Colombia figura entre las economías con mejores perspectivas de crecimiento para este año, impulsada por el consumo interno y la recuperación gradual de la inversión. No obstante, diversos estudios advierten que el déficit fiscal, la evolución de la inflación y el comportamiento del mercado internacional seguirán siendo factores determinantes para mantener el ritmo de expansión previsto.
En Centroamérica, Panamá continúa destacándose como una de las economías con mayor crecimiento proyectado de la región, impulsada por el Canal de Panamá, los servicios logísticos y la inversión extranjera. Mientras tanto, otros países centroamericanos mantienen un crecimiento estable gracias al turismo, las exportaciones agrícolas y las remesas familiares, aunque siguen siendo vulnerables a los efectos del cambio climático y a las fluctuaciones económicas internacionales.

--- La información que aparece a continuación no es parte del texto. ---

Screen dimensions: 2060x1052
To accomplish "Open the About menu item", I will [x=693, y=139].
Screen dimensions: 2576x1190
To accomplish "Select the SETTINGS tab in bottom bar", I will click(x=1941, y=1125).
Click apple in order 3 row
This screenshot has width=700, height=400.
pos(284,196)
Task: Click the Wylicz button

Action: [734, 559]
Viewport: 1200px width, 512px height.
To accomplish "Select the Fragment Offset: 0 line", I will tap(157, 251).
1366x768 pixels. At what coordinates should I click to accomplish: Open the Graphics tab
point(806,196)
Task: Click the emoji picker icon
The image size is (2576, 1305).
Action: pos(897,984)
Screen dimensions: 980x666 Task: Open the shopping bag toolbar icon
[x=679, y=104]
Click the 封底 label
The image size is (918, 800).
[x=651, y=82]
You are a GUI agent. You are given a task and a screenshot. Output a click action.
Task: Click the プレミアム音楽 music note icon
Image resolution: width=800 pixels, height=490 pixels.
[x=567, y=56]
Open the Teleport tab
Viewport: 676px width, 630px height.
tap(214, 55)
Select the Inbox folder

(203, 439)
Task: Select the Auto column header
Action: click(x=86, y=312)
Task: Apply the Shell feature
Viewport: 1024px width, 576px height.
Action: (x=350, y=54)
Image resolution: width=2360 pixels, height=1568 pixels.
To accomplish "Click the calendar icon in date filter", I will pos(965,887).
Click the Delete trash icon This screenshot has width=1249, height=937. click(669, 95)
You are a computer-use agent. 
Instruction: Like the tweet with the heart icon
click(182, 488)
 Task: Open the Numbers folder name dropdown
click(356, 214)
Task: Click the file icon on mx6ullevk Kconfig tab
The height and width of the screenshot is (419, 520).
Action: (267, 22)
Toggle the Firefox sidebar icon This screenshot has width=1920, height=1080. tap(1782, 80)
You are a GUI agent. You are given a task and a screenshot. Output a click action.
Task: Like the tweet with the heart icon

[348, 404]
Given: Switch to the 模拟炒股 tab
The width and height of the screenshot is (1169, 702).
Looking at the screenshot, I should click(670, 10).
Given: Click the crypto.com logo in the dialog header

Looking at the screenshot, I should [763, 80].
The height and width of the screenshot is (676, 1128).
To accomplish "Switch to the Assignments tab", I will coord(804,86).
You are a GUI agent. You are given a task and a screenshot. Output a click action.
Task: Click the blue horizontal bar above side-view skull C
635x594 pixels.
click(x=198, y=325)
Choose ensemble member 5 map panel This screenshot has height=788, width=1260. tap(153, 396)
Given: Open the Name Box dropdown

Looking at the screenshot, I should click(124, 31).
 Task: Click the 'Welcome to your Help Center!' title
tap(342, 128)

Uno de los principales retos para América Latina sigue siendo la inflación. Aunque varios bancos centrales han logrado contener el aumento de los precios respecto a los niveles registrados años atrás, el incremento de los costos energéticos y las tensiones geopolíticas continúan ejerciendo presión sobre los alimentos, el transporte y otros bienes esenciales para los hogares latinoamericanos.
Los organismos financieros internacionales también destacan la necesidad de fortalecer la inversión en infraestructura, digitalización, energías renovables y educación. Consideran que estos sectores serán fundamentales para aumentar la productividad, atraer capital extranjero y mejorar la competitividad de la región frente a otras economías emergentes.
Otro desafío importante continúa siendo el elevado nivel de informalidad laboral, que limita la recaudación fiscal y dificulta el acceso de millones de trabajadores a sistemas de salud, pensiones y protección social. Diversos gobiernos han anunciado reformas para ampliar la formalización del empleo, aunque los resultados todavía son desiguales entre los distintos países latinoamericanos.
Los inversionistas mantienen una actitud prudente mientras observan la evolución de las tasas de interés internacionales, la política comercial de las principales economías y el comportamiento de los mercados energéticos. Estos factores seguirán influyendo sobre el flujo de inversiones hacia América Latina durante el resto de 2026, especialmente en sectores como minería, manufactura, tecnología y energías limpias.
En conjunto, la economía latinoamericana muestra señales de estabilidad y recuperación gradual, aunque el panorama continúa marcado por importantes desafíos estructurales. Los próximos meses serán determinantes para comprobar si la región logra consolidar un crecimiento sostenido que permita generar más empleo, reducir la pobreza y fortalecer la confianza de inversionistas y consumidores frente a un escenario internacional que continúa siendo incierto.